Fortunately for JPMorgan, Quorum, its licensed version of Ethereum technology, means the bank stays close to the action; what Farooq calls a "front row seat regarding innovations that are happening in the public blockchain arena.

"We are monitoring DeFi evolution very closely," said JPMorgan's blockchain chief.

“Although it is currently in the public sphere of cryptographie, there is clearly a future for DeFi as other assets begin to be placed on blockchains - whether they are licensed or fully public, that remains to be seen, ”added Farooq.

In addition to the appeal of DeFi, some banks have even eyed the possibilities offered by participation by proof of stake (PoS) on networks like Ethereum, an alternative energy efficient in the Bitcoin mining process, where you win by having a little skin in the game and by validating transactions.

"As far as ETH 2.0 staking goes, it's going to be a very interesting development," said Farooq. "I think this could open up more doors for people to interact with the Ethereum ecosystem. "

Accord ConsenSys

Farooq rejected the notion of a steadfast" enthusiast link "between the bank and Ethereum. That said, support for Ethereum ex has been around since the very early days, Farooq added, for example from people like Samer Falah, Quorum Engineering Manager at JPM.

Indeed, JPMorgan's relationship with Ethereum is long and varied. Formalized with the creation of the Enterprise Ethereum Alliance in 2017 , ties were strengthened last year when JPMorgan handed over the day-to-day management of Quorum to ConsenSys, the Brooklyn, NY-based software studio, led by Ethereum co-founder Joe Lubin.
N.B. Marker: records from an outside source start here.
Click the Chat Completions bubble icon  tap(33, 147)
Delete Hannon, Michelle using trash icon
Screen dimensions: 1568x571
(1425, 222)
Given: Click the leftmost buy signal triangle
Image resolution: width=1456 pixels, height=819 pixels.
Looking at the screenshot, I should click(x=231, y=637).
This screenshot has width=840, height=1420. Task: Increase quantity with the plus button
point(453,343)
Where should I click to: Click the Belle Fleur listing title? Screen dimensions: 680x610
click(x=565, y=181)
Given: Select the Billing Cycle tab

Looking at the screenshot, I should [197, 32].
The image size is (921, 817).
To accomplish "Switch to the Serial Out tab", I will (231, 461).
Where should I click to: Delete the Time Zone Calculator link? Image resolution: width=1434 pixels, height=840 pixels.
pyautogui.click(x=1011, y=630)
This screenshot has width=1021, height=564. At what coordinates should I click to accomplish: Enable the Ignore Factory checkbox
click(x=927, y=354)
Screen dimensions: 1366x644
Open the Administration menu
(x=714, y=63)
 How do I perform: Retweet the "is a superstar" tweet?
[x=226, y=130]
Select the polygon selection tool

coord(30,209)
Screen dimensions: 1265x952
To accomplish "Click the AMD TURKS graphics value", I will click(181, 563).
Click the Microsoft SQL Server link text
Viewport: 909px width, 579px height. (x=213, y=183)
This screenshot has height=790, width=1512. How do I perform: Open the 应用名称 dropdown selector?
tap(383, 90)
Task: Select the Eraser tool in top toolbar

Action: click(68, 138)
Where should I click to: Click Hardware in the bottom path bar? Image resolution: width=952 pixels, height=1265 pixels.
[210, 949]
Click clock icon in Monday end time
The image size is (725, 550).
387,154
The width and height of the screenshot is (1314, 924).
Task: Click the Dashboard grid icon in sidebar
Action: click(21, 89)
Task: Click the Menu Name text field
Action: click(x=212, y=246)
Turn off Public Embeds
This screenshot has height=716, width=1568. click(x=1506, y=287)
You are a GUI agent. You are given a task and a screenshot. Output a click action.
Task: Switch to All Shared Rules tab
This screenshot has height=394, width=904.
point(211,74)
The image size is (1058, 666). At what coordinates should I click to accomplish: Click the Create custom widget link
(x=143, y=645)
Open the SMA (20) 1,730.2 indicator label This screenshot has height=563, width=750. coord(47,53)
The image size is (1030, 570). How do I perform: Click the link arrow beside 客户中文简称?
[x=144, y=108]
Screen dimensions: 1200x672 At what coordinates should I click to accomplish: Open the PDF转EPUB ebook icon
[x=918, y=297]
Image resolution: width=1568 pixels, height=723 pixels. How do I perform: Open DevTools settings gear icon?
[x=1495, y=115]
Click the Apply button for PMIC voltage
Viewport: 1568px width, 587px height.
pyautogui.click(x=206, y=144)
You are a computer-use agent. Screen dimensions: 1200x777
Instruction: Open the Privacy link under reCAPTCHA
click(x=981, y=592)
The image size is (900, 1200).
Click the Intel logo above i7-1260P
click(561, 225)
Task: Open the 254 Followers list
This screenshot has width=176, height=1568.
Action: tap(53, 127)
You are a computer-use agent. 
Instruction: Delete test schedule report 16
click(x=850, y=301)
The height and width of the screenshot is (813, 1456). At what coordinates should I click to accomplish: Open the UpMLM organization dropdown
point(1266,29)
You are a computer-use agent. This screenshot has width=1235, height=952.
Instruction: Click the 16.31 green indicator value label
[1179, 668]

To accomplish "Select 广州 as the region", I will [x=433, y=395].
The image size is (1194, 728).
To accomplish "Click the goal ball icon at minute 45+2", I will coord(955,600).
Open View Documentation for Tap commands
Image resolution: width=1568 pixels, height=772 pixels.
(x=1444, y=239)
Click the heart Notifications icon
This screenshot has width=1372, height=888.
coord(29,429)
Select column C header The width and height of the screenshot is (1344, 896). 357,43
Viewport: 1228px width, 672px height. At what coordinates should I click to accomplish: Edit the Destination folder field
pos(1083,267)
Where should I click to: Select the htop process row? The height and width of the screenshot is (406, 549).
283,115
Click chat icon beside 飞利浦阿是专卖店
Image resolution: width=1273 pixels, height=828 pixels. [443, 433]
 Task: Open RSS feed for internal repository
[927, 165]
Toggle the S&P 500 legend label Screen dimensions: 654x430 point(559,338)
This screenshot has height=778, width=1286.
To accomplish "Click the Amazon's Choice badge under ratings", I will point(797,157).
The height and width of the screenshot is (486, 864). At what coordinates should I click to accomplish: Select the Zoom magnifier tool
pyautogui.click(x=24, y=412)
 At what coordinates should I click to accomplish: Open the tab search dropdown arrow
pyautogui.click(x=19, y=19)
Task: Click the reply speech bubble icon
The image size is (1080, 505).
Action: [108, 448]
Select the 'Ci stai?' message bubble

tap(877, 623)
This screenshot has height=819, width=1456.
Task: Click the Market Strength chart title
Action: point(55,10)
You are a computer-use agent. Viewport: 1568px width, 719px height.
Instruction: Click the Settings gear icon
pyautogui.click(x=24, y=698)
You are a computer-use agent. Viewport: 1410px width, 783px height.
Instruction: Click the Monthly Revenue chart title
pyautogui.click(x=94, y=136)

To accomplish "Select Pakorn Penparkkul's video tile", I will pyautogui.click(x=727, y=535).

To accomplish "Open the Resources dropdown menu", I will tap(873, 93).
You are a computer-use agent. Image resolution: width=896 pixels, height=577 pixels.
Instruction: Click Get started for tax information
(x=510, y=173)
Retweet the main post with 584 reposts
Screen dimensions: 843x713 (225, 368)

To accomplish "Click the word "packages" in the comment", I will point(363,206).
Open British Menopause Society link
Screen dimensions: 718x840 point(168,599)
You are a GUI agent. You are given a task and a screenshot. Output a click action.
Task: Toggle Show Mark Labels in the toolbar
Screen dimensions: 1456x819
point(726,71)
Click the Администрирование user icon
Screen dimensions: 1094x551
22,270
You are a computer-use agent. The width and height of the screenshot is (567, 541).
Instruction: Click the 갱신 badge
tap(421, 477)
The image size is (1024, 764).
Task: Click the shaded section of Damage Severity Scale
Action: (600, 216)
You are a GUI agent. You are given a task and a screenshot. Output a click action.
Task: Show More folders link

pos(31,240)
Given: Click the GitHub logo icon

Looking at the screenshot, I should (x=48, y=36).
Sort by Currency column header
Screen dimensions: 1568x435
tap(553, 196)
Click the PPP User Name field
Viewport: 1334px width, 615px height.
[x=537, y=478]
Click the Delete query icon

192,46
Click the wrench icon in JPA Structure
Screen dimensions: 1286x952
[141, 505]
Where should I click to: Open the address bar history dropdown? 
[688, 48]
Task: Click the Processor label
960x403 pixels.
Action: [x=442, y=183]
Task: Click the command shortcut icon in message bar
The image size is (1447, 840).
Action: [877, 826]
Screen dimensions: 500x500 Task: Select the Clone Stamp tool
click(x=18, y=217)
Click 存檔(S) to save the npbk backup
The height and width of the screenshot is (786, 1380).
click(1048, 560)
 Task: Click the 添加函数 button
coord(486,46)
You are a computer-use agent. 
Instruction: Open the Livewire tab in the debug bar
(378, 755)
JPMorgan also conducted a $ 65 million funding rounds in ConsenSys.

" We have known Joe [Lubin] for a long time, "Farooq said." Our point ofVue was therefore that being part of ConsenSys also allows us to stay close to Ethereum proper in terms of evolution and gives us a bit of a front row seat.

He also found a good home for Quorum because JPMorgan is not a software company. It was rumored that the day-to-day management of Quorum was becoming a headache for the bank.

"As long as it was a little thing that was kind of done in a corner, that was fine," Farooq said. "Them As it started to expand, we were getting calls from our biggest customers saying, 'We're going to rely on Quorum, can you provide us with managed services support?' 'That's when we started to consider strategic options for Quorum to continue to grow and succeed outside of banking.